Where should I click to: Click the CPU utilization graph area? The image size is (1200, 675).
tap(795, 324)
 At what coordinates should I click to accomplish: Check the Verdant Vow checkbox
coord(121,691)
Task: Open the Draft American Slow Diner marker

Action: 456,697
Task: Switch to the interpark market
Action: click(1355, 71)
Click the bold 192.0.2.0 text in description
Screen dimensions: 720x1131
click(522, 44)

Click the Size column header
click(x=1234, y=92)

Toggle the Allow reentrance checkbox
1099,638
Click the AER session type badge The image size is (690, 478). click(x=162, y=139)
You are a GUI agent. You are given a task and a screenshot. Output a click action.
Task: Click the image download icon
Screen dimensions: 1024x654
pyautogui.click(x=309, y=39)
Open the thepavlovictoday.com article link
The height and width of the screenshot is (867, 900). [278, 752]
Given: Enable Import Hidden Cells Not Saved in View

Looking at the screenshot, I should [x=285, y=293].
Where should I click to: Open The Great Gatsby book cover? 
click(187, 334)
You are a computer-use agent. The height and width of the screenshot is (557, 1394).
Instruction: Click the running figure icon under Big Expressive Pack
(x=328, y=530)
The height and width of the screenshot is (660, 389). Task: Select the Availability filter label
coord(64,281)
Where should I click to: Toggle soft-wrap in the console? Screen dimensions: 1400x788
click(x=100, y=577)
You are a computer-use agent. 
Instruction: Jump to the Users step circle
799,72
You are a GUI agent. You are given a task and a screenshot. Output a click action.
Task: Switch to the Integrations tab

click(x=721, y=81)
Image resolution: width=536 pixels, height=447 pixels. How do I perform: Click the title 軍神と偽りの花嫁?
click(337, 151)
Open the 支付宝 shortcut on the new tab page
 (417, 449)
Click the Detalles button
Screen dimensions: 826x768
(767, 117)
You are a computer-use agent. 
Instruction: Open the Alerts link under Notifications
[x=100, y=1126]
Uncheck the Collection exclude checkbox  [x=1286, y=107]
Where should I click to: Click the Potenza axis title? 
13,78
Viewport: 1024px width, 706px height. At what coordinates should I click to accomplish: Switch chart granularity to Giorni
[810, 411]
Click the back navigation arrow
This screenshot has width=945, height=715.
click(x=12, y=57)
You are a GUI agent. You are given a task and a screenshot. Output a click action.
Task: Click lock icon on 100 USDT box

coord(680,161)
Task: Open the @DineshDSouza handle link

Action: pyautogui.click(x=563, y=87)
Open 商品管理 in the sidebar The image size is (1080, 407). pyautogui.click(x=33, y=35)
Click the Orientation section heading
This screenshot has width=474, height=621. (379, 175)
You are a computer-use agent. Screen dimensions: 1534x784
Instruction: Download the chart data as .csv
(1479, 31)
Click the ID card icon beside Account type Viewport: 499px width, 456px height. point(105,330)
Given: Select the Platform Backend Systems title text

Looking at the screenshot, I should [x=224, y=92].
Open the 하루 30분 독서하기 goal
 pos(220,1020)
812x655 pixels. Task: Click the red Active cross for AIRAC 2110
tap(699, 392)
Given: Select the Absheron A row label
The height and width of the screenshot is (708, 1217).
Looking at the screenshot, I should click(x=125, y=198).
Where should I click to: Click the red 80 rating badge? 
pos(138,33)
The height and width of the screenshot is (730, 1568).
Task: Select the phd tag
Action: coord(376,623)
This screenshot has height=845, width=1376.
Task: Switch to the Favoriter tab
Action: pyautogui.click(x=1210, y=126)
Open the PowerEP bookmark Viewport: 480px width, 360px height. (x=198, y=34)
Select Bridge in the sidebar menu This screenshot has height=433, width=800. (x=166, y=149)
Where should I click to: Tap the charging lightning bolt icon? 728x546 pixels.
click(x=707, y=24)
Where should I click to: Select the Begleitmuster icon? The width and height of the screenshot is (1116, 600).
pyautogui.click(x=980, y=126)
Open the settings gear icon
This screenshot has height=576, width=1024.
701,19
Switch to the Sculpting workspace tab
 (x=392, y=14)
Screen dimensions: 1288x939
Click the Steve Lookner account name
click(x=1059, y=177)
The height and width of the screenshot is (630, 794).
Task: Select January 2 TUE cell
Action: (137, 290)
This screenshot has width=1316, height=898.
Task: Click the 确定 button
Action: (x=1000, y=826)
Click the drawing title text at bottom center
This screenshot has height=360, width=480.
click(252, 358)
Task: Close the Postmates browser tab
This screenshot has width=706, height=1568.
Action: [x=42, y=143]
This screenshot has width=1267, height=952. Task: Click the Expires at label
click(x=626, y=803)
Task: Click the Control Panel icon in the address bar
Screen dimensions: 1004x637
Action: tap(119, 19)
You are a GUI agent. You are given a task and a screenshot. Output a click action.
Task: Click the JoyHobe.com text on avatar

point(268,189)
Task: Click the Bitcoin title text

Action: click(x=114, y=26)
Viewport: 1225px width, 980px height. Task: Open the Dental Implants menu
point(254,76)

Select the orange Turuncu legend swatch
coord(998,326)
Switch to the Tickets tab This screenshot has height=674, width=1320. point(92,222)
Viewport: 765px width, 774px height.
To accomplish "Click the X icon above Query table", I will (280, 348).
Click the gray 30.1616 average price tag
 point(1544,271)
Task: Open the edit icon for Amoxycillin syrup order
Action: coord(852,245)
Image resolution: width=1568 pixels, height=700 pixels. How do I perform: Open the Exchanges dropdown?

########################################

**Description of the task:** Out of the entries above, write out only the lines between the line holding "Task: Switch to the Integrations tab" and the line holding "Uncheck the Collection", inclusive, each exactly as given.

**Task solution:**
Task: Switch to the Integrations tab

click(x=721, y=81)
Image resolution: width=536 pixels, height=447 pixels. How do I perform: Click the title 軍神と偽りの花嫁?
click(337, 151)
Open the 支付宝 shortcut on the new tab page
 (417, 449)
Click the Detalles button
Screen dimensions: 826x768
(767, 117)
You are a computer-use agent. 
Instruction: Open the Alerts link under Notifications
[x=100, y=1126]
Uncheck the Collection exclude checkbox  [x=1286, y=107]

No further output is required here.